Why sales should give a crap about what marketing is doing

Let’s keep going on the theme of marketing and sales alignment. Last week someone told me that sales doesn’t care what marketing is doing, and expecting them to take time to look at marketing activities on a lead record is ridiculous, because they won’t do it. I call B.S. on that, and refuse to accept it. While that may be true in some sales organizations, it’s not right. In fact, it’s madness. Utter madness!

First, I want to establish 2 baseline assumptions. For the sake of the following post assume that:

  1. Marketing has done its job and has implemented a Marketing Automation Platform (MAP) that thoroughly integrates with you CRM and is publishing marketing interaction information to the lead records in the CRM
  2. Sales people are sane, rational and logical

Now, I’d like to set the stage with some interesting numbers:

~ 4 ~

The average number of marketing campaigns B2B companies report a lead responds to before a deal closes (Insight Squared)

~ 7 ~

The minimum number of interactions the average B2B lead has with a brand before they are ready to talk to a sales person (Online Marketing Institute)

~ 38 ~

The win rate increase reported by organizations that have focused on tightly aligning their sales and marketing teams (SAP)

~ 50 ~

The percent of time B2B sales people waste on unproductive prospecting (SAP) AND the percent of B2B sales people that miss their quota (Marketo)

~ 70 ~

The percent of the purchase cycle that’s complete before a lead is ready to talk to sales (Forbes)

~ 95 ~

The percent of B2B buyers that downloaded a piece of thought-leadership content from the vendor they ultimately chose (SAP)

Because you’re a smart, well-read person of business, most of these insights should be familiar to you. After all, I haven’t exactly chosen an original topic. But I’m going to belabor the point because it’s an important one. Armed with all of this info, I hope it is clear to you that for sales to ignore the insights into what leads are doing before they get them on the phone would be utter insanity.

Did you not immediately jump to that obvious and rational conclusion? If not <<face palm>> read on…

cooper-gosling-web
You’re welcome.

Once upon a time there were 2 (beautiful) leads: Joe Blow and Jon Doe

Joe Blow is the kind of lead we dream of. He heard great things about your business from a friend and it just so happened he was in the market for exactly your solution and he needed it fast.  So Joe went to your website and submitted a ‘contact sales’ form. In that form, he submitted comments that outlined who referred him, what he wanted, and his timeline to buy.

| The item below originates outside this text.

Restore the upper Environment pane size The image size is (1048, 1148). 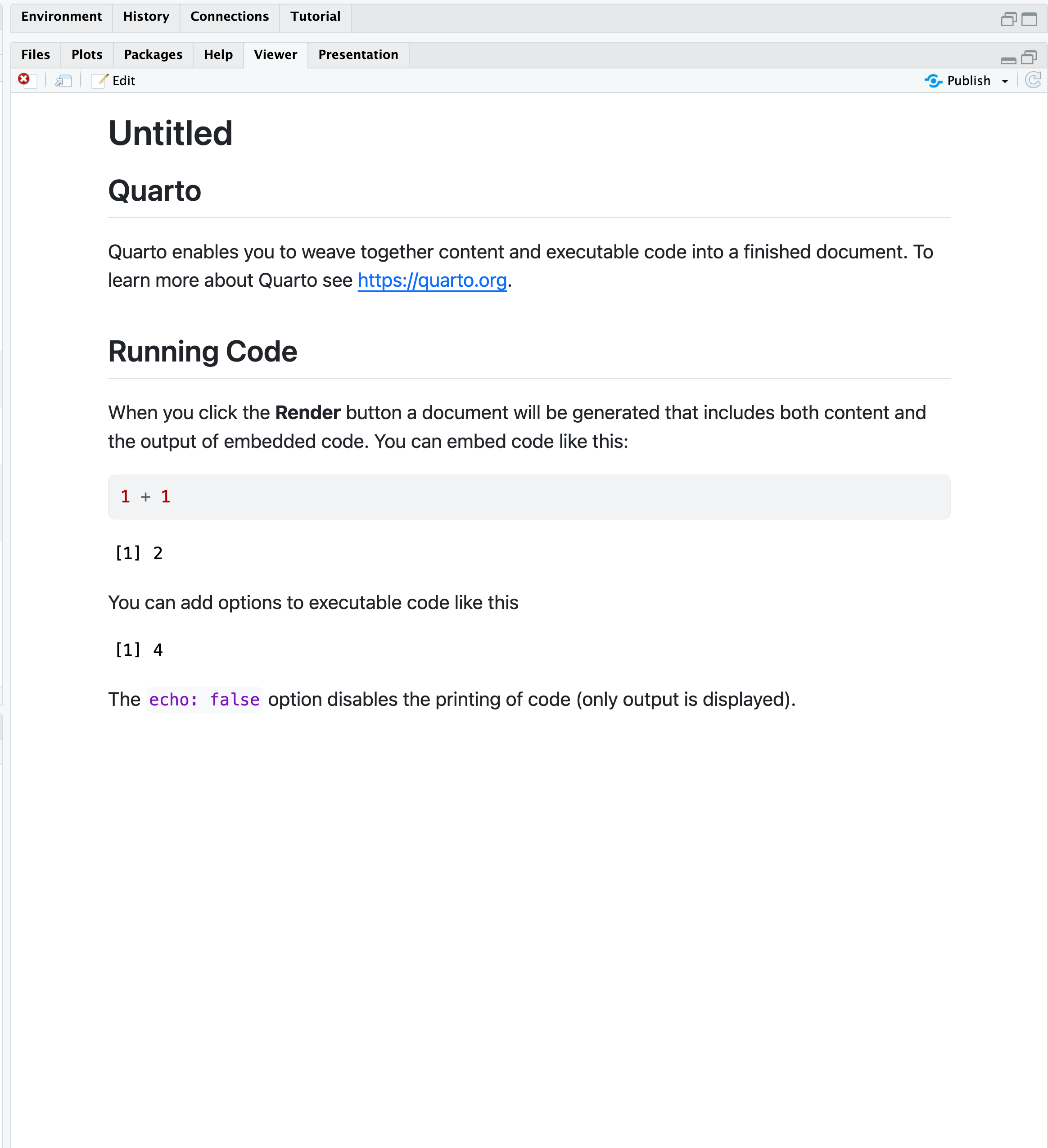(x=1008, y=19)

Awesome, right? Totally! When sales calls Joe, would they want to say “Hi Joe, I understand you wanted to talk to a sales person, how can I help?” or would they want to be ready with a quote and proposal for how they can help address his specific need immediately? The latter, I would hope. Arming sales with even that small nugget of info can help them have an informed conversation that will get them off on the right foot and both Joe and sales would live happily ever after.

Jon Doe, on the other hand, is not so sure what he wants. He finds your company as he’s doing some research on possible solutions to his widget challenge. He has 7 magical interactions with your company: 1) Visits your website; 2) Downloads a white paper; 3) Receives an email; 4) Opens an email; 5) Clicks through the email; 6) Visits your website again; 7) Downloads an infographic.

Jon is an attractive lead, too but he’s harder to get. He looks exactly like the kind of guy you want to sell to (and by that I mean he meets the profile of your company’s standard buyer), and based on everything he’s doing, marketing thinks he’s qualified enough for sales to have a go at him (lucky ducks!) But Jon didn’t actually ask to speak to sales, so when sales calls him, what do they say?

Hi – my marketing team says you have a high lead score so I’m calling you – what’s up? Anything I can sell you?” Hm…probably not. How about “Hi Jon – I saw that you downloaded our white paper on 10 Tips for Improving your Widget ROI and our infographic on the Lifecycle of a Widget. Was that helpful for you? Are there any widget initiatives I can help you with or can I connect you with a widget expert?

Call me crazy (you wouldn’t be the first person), but I think that second talk track might get more traction. The key to enabling that conversation is insight. All sales has to do is take an extra moment to look at the behavioral history and marketing interactions of that lead and BOOM! that conversations is much more informed and much more likely to land a sale.